Parts of the exercise =>
(a) According to the passage on DNA processing, who proofreads the personalized reports?
(b) From the passage on DNA processing, quote the text from "How Does Advanx" up to and including "for all contents.".

Exercise passage =>
■ ■ ■

How Does Advanx Health Process My DNA

Your saliva sample will be processed in ISO17025-accredited laboratory in a renowned research institute in Malaysia. Our laboratory personnels are scientists that are trained in running the workflow with high stringency.

Your personalised reports are based on curated database of well-established, peer-reviewed publications. Your reports are also proof read by PhD scientists, and there will be citations in the report for all contents.

What happens to your saliva sample once it arrives at our lab?

1. The visual inspection

Your saliva sample is checked to see if it reaches the fill line and if there are any other contaminants that would mess with the genotyping process. Then, the barcode is scanned and this system is used to ensure your privacy and anonymity.

2. DNA Extraction

The saliva collection tube contains buffer solution, that stabilises your DNA and prevents your DNA from being damaged by the enzymes in your saliva.
The same stabiliser also contains a chemical that breaks open your cheek cells and white blood cells to release and purify your DNA.

■ ■ ■

Data for review =>
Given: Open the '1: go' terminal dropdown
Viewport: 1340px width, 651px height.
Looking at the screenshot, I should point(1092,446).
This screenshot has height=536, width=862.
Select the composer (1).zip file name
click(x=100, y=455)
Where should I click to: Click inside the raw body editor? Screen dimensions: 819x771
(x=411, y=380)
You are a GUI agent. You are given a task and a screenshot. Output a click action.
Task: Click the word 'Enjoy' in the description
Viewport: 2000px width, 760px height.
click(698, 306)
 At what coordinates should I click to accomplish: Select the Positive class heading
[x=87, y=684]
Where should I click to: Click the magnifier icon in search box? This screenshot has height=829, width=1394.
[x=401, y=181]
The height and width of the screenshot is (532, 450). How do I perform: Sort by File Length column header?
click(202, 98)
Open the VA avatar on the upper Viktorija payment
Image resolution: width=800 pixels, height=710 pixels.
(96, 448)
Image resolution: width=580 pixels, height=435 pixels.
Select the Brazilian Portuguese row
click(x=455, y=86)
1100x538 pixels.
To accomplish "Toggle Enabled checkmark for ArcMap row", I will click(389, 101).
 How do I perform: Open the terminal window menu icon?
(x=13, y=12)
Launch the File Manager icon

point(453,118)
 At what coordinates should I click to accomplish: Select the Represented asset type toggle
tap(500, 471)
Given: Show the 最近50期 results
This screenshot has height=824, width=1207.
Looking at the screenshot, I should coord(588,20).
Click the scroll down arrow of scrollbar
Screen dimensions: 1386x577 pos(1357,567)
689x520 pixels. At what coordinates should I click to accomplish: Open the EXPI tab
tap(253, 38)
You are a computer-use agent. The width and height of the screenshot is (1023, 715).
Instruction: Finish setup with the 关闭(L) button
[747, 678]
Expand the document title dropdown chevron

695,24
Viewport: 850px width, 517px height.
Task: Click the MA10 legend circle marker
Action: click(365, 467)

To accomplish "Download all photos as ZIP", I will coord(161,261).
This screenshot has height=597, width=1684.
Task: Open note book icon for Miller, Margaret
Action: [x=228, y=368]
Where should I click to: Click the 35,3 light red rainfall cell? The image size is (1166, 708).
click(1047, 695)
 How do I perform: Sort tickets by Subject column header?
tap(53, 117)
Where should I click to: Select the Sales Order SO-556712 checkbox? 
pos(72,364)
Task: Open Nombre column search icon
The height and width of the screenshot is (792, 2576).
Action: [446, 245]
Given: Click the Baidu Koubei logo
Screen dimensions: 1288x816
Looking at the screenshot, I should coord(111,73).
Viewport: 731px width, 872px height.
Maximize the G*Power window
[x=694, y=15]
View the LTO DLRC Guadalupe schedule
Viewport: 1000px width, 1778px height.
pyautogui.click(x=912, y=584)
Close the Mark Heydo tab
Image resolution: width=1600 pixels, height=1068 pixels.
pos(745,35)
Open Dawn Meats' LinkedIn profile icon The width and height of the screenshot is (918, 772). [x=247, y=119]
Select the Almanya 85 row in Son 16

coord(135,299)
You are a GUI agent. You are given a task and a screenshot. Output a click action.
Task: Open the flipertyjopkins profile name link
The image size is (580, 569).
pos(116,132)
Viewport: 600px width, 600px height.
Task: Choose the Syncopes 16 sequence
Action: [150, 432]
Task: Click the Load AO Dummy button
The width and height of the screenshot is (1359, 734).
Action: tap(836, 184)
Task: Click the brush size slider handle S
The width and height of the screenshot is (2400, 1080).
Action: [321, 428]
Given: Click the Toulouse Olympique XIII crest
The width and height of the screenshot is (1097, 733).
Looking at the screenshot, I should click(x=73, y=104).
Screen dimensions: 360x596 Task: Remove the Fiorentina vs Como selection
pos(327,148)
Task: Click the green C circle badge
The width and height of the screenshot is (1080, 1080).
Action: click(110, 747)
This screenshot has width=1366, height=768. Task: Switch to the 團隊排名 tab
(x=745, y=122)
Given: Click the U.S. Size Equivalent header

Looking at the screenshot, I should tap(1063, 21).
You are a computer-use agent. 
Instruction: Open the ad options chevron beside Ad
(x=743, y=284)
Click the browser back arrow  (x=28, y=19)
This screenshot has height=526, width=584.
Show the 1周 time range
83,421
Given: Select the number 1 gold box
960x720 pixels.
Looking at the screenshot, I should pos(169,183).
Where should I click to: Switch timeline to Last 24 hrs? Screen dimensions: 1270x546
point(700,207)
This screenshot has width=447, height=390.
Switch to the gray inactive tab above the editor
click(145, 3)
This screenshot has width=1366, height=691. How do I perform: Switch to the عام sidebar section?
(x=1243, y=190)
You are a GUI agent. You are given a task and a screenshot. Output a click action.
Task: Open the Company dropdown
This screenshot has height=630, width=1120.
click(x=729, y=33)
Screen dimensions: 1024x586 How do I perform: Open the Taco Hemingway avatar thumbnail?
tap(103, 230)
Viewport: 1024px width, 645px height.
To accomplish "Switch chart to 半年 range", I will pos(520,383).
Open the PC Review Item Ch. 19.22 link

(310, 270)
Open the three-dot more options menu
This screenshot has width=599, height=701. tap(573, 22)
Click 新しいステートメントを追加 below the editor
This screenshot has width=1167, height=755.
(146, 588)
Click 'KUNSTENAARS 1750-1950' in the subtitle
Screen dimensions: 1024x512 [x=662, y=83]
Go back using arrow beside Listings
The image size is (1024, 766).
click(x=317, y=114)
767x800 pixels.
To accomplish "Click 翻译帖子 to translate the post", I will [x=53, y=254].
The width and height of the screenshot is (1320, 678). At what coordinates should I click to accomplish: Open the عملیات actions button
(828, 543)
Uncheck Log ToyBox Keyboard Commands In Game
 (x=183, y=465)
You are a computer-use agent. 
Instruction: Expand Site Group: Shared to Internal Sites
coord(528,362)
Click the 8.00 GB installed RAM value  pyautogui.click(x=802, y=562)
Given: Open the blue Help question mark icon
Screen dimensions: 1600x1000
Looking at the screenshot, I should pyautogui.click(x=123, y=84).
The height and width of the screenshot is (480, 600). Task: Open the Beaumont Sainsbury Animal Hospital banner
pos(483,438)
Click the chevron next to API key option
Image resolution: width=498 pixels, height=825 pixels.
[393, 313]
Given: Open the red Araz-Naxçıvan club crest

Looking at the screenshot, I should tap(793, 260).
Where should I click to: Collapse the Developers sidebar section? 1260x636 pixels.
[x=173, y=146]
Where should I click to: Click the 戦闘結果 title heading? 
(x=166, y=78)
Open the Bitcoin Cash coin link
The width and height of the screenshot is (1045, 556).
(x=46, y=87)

■ ■ ■

Answer list =>
(a) PhD scientists proofread the reports.

(b)
How Does Advanx Health Process My DNA

Your saliva sample will be processed in ISO17025-accredited laboratory in a renowned research institute in Malaysia. Our laboratory personnels are scientists that are trained in running the workflow with high stringency.

Your personalised reports are based on curated database of well-established, peer-reviewed publications. Your reports are also proof read by PhD scientists, and there will be citations in the report for all contents.